*Text block*:
# Cannot find VIN on 1984 Fleetwood Prowler



## fleetwoodprowler (Mar 12, 2012)

Hello Everyone  Thanks for reading my post..

Last year I bought a 1984 Fleetwood Prowler. I never registered it (Im in NJ) and I lost the title. Now, I have to go through an abandoned vehicle process, but I cannot find the VIN anywhere on my Prowler :shrug:

I've looked all over the outside, chassis, and in the door frame. I cannot find it anywhere! Was wondering if anyone who had the same/similar camper could help me out?

The guy at the DMV said it may not even have a VIN because it's from 1984.. but I'm pretty sure it does beings the guy I bought it from had it tagged and registered. 

If anyone could help, I'd very much appreciate it! Thanks!


----------



## edwinjd (Sep 8, 2011)

Welcome to the forum, fleetwoodprowler.

Usually, the VIN is found tongue portion of the trailer or the front portion of the frame. In some trailers, it can be found in the large support that extends up where the propane tank sits. Not sure why some trailer manufacturers do that, but you can also check that area.

VINs on these models were just usually stamped on the RV, and it can make it more difficult to find, especially if the trailer has been repainted a couple of times. You may want to try running some chalk over the tongue of your trailer. It might yield something.

Hope it helps.


----------



## PhilnJill (Aug 3, 2011)

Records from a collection

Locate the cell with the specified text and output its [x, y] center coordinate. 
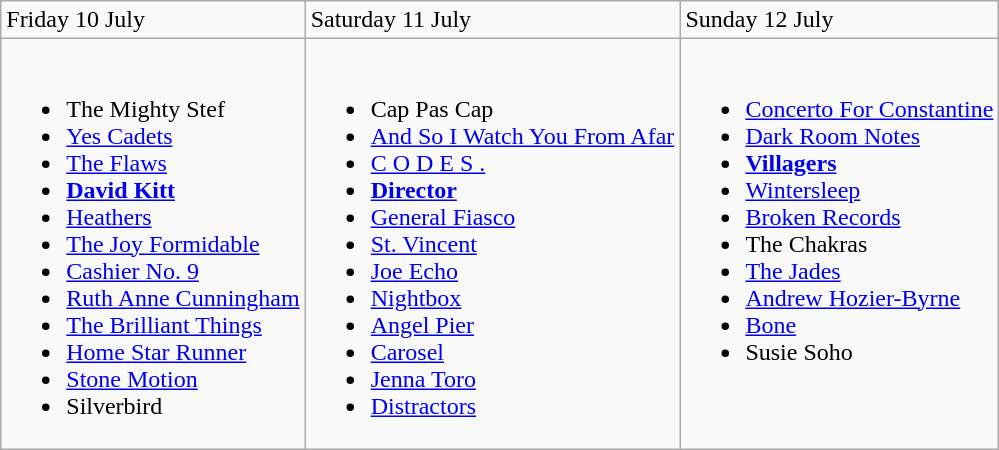
Saturday 11 July [492, 20]
Concerto For ConstantineDark Room NotesVillagersWintersleepBroken RecordsThe ChakrasThe JadesAndrew Hozier-ByrneBoneSusie Soho [840, 244]
Friday 10 July [153, 20]
Cap Pas CapAnd So I Watch You From AfarC O D E S .DirectorGeneral FiascoSt. VincentJoe EchoNightboxAngel PierCaroselJenna ToroDistractors [492, 244]
Sunday 12 July [840, 20]
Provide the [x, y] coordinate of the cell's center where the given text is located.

*Work to do*:
1 – Reproduce the passage of the forum thread about the Prowler's VIN between "Last year I" and "(Sep 8, 2011)", inclusive.
2 – Using the forum thread about the Prowler's VIN above, decide whether each statement agrees with it. Answer yes or no and quote the deciding words. (a) The original poster registered the Prowler after buying it. (b) One reply suggests running chalk over the trailer's tongue. (c) The DMV employee stated that the camper definitely has a VIN.
3 – Translate this sentence from the forum thread about the Prowler's VIN into Spanish: "I've looked all over the outside, chassis, and in the door frame."

*Answers for the exercise*:
1 –
Last year I bought a 1984 Fleetwood Prowler. I never registered it (Im in NJ) and I lost the title. Now, I have to go through an abandoned vehicle process, but I cannot find the VIN anywhere on my Prowler :shrug:

I've looked all over the outside, chassis, and in the door frame. I cannot find it anywhere! Was wondering if anyone who had the same/similar camper could help me out?

The guy at the DMV said it may not even have a VIN because it's from 1984.. but I'm pretty sure it does beings the guy I bought it from had it tagged and registered. 

If anyone could help, I'd very much appreciate it! Thanks!


----------



## edwinjd (Sep 8, 2011)

2 –
(a) No: "I never registered it"
(b) Yes: "You may want to try running some chalk over the tongue of your trailer."
(c) No: "The guy at the DMV said it may not even have a VIN because it's from 1984"

3 – He buscado por todo el exterior, el chasis y en el marco de la puerta.